- Records contained in a dataset
◇ ◇ ◇ ◇ ◇

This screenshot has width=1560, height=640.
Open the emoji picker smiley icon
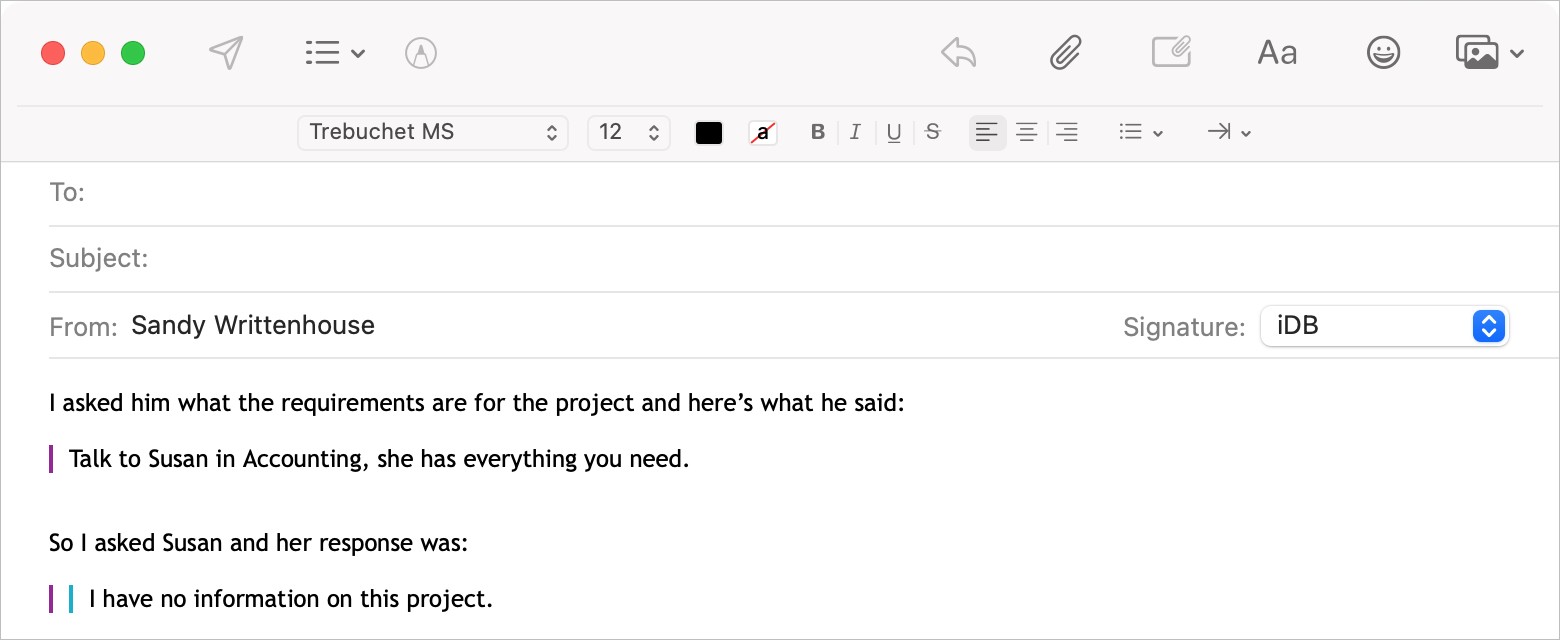point(1383,53)
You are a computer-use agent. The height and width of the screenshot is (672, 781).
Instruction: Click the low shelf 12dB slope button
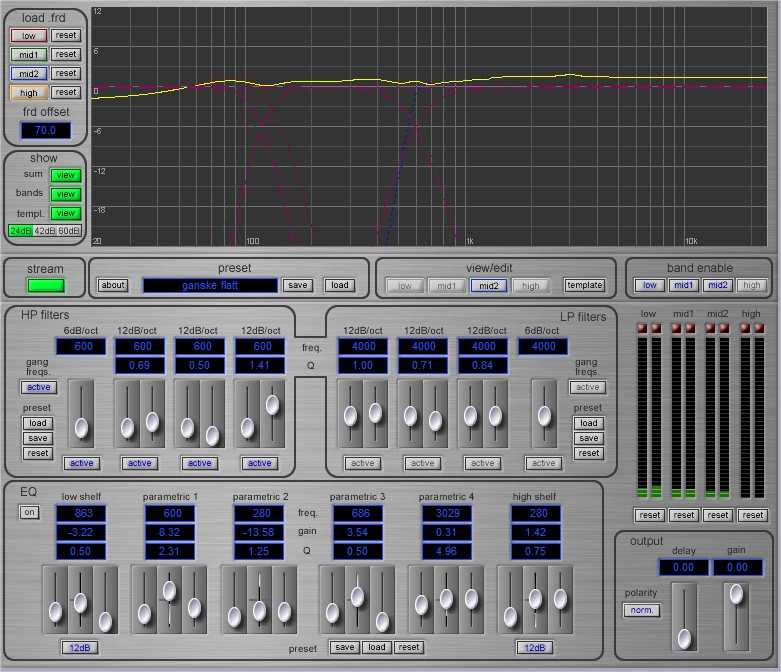(79, 647)
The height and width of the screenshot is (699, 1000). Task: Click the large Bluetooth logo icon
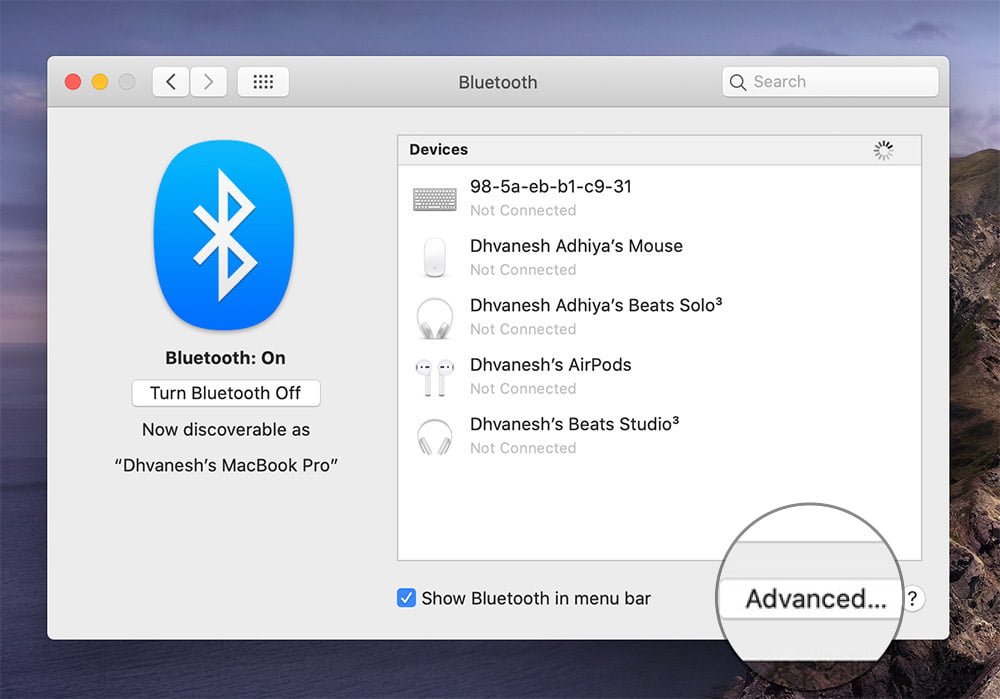224,236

◇ ◇ ◇ ◇ ◇

- Your instructions
Transcribe the entries above word for word, but leave every picture out of your copy.

- Exercise output
This screenshot has width=1560, height=640.
Open the emoji picker smiley icon
point(1383,53)
You are a computer-use agent. The height and width of the screenshot is (672, 781).
Instruction: Click the low shelf 12dB slope button
(79, 647)
The height and width of the screenshot is (699, 1000). Task: Click the large Bluetooth logo icon
224,236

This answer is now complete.